Hi, Recently Richard fixed this http://gcc.gnu.org/bugzilla/show_bug.cgi?id=49957 According to my measurements, fix for that bug caused (on Spec2006): For SandyBride CPU: * 410.bwaves degradation is -9.54% for peak32 * 410.bwaves degradation is -6.91% for base32 * 410.bwaves improvement is 1.00% for peak64 * 410.bwaves improvement is 0.91% 3or base64 For Corei7 CPU: * 410.bwaves degradation is -3.91% for peak32 * 410.bwaves degradation is -3.91% for base32 * 410.bwaves improvement is 1.94% for peak64 * 410.bwaves improvement is 3.23% 3or base64 For AMD (Phenom(tm) II X3 B75) CPU: * 410.bwaves degradation is -7.32% for peak32 * 410.bwaves degradation is -6.56% for base32 * 410.bwaves improvement is 2.01% for peak64 * 410.bwaves degradation is -1.34% 3or base64
Checkin URL: http://gcc.gnu.org/viewcvs?root=gcc&view=rev&rev=177368
Here is optset details: base=-static -O2 -ffast-math ("-m32 -msse2 -mfpmath=sse" if 32 bit mode) peak=-static -O3 -funroll-loops -ffast-math ("-m32 -msse2 -mfpmath=sse" if 32 bit mode) For SandyBridge: += "-mavx -march=corei7" For Core i7: += "-march=corei7" For AMD: += "-march=amdfam10" (not sure this is the best)
For 32bit only it seems. Supposedly a cost model issue, the register pressure will be higher and we have only half the number of SSE regs.

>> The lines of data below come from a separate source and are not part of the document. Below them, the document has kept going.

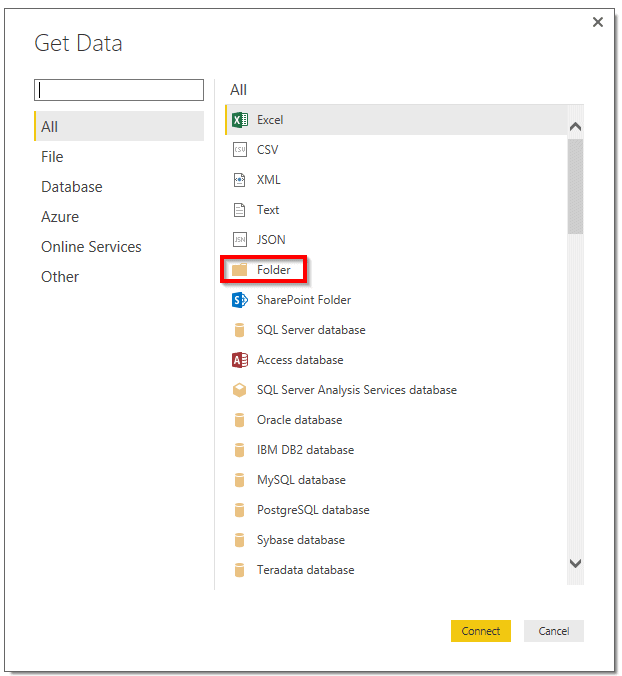This screenshot has width=622, height=676.
Task: Show Azure data sources
Action: 60,217
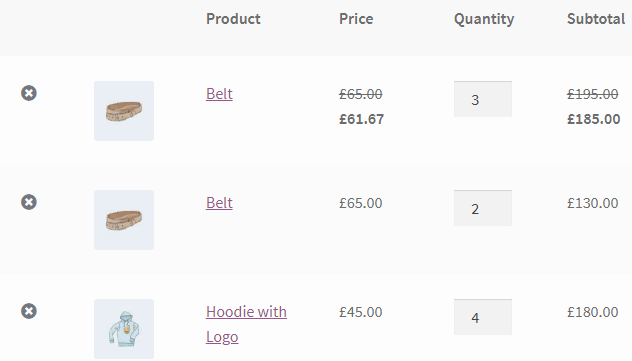Select the discounted £61.67 Belt price
632x361 pixels.
coord(362,119)
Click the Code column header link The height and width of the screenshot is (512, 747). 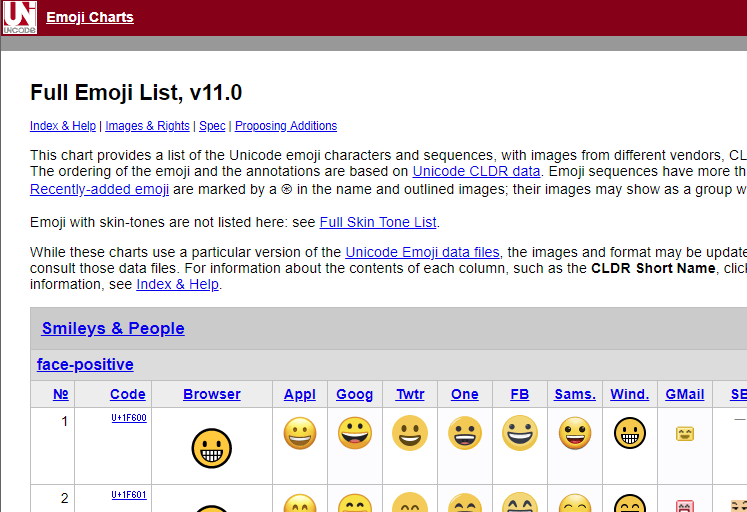click(x=128, y=394)
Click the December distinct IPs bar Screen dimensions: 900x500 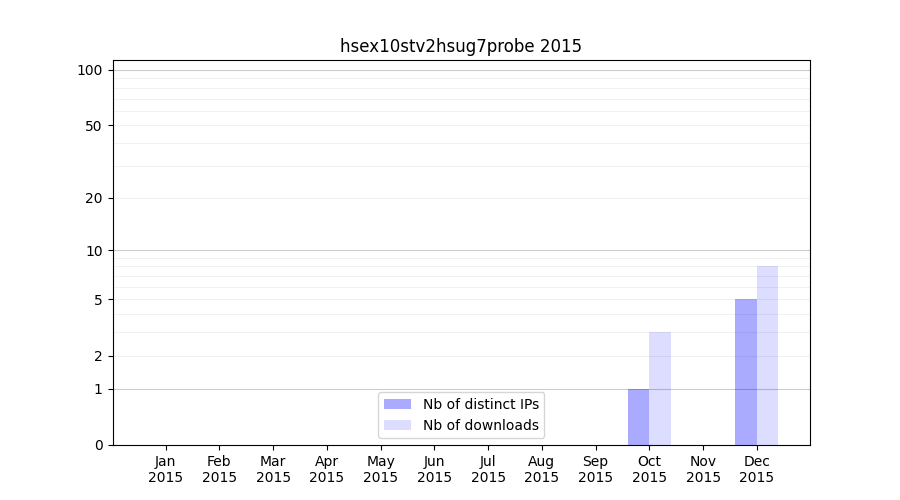[746, 372]
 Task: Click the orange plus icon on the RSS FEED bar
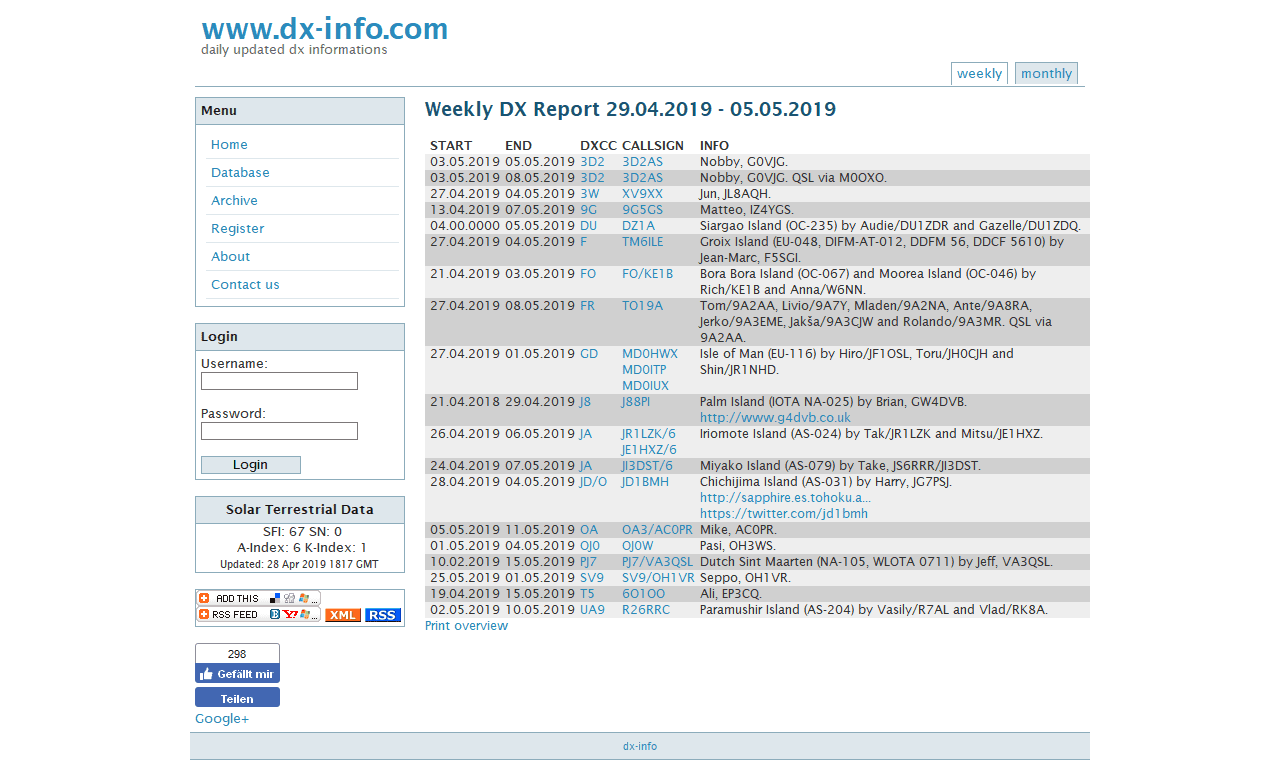[x=204, y=614]

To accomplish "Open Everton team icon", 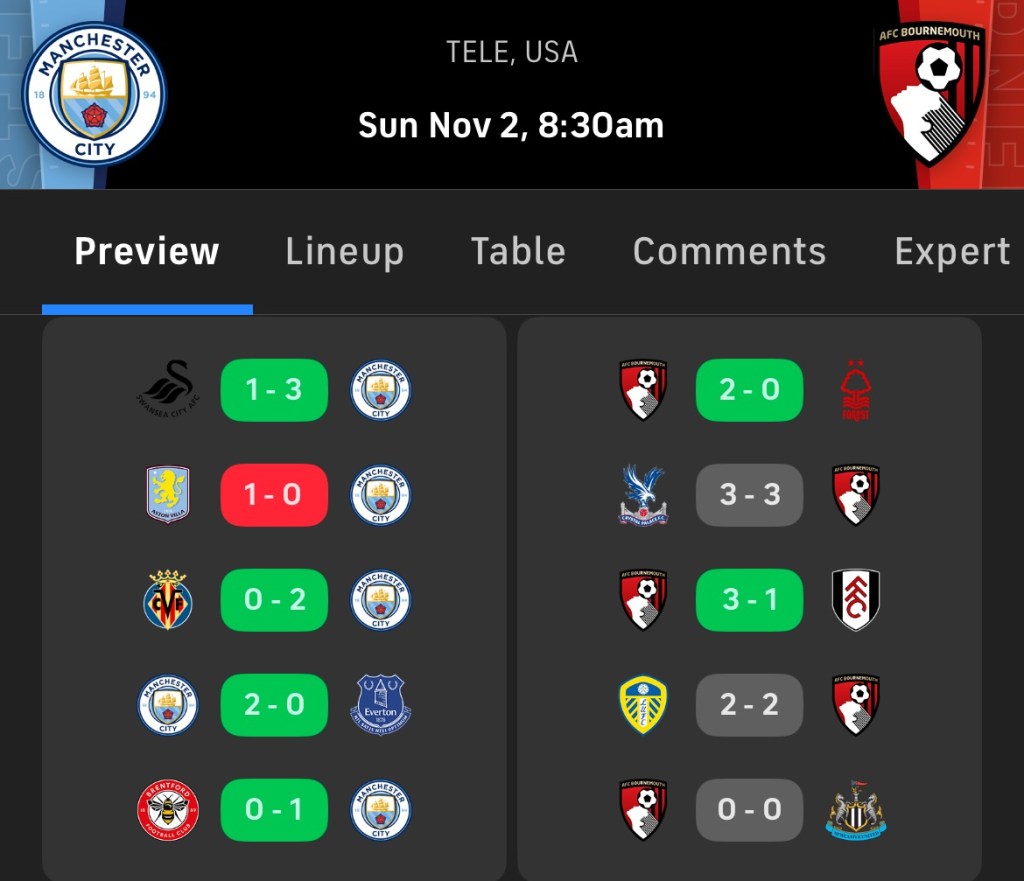I will click(x=380, y=705).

(In reply to comment #3) > For 32bit only it seems. Supposedly a cost model issue, the register pressure > will be higher and we have only half the number of SSE regs. Richard, what's wrong maybe with cost model? If you're increasing liverange and you have not as much registers (32-bit case), obviously register pressure will increase and degrade performance. But again, how it is connected with cost model?

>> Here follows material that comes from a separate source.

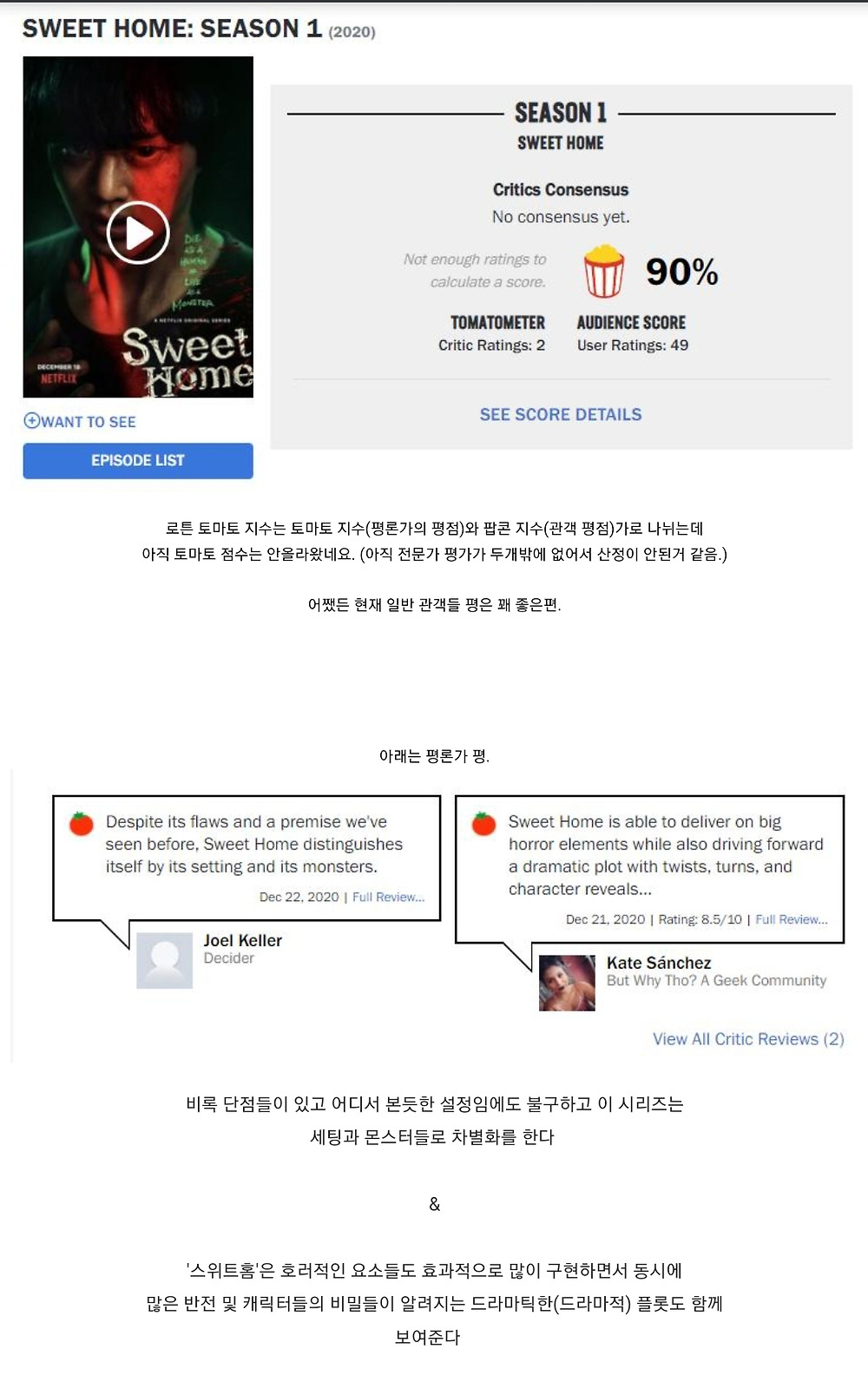The image size is (868, 1382).
Task: Open the Episode List button
Action: pyautogui.click(x=138, y=461)
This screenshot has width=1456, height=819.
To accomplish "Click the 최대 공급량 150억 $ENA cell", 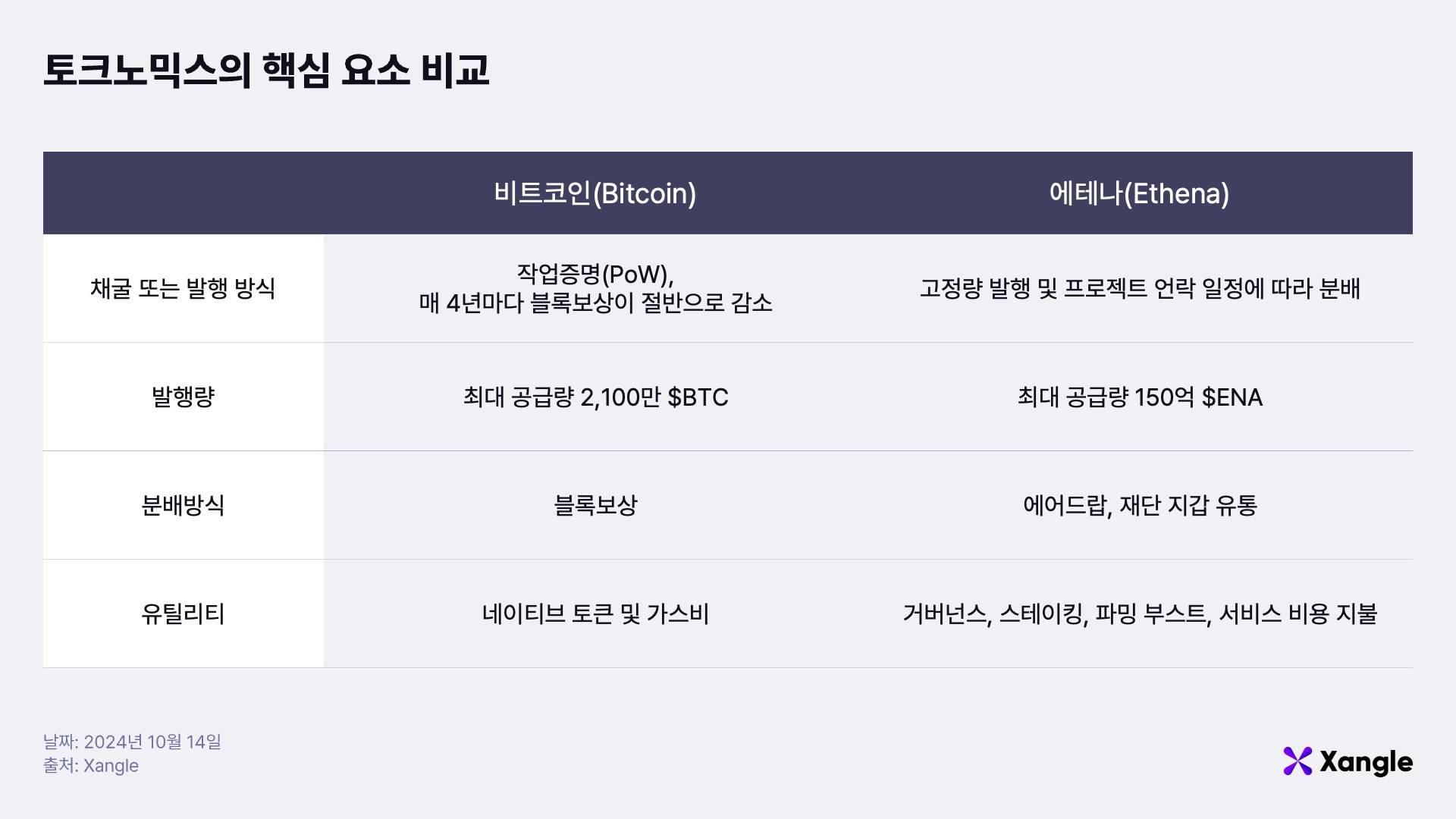I will point(1139,397).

On Tue, 27 Sep 2011, kirill.yukhin at intel dot com wrote: > http://gcc.gnu.org/bugzilla/show_bug.cgi?id=50480 > > --- Comment #4 from Yukhin Kirill <kirill.yukhin at intel dot com> 2011-09-27 08:31:35 UTC --- > (In reply to comment #3) > > For 32bit only it seems. Supposedly a cost model issue, the register pressure > > will be higher and we have only half the number of SSE regs. > > Richard, what's wrong maybe with cost model? If you're increasing liverange and > you have not as much registers (32-bit case), obviously register pressure will > increase and degrade performance. But again, how it is connected with cost > model? It's connected to the cost model not modeling the whole vectorized loop but only vectorized statements. So it can't possibly catch this case. I thought of moving more of the cost model details to the target by allowing the target to track the complete loop, like with void * targetm.vectorizer.cost_model_start_loop (struct loop *); targetm.vectorizer.cost_model_stmt (void *, gimple); unsigned targetm.vectorizer.cost_model_finish_loop (void *); where the latter would return a cost for the vectorized loop. We'd need that to model things like PPC having imbalanced resources for some kind of vectorizations as well (shift takes up much resources, so you need other stmts to compensate for it). Richard.
Created attachment 27206 [details] ivtops dump from subversion id 183934 (after regression)
(In reply to Michael Meissner from comment #6) > Created attachment 27206 [details] > ivtops dump from subversion id 183934 (after regression) Where are we supposed to be looking in this?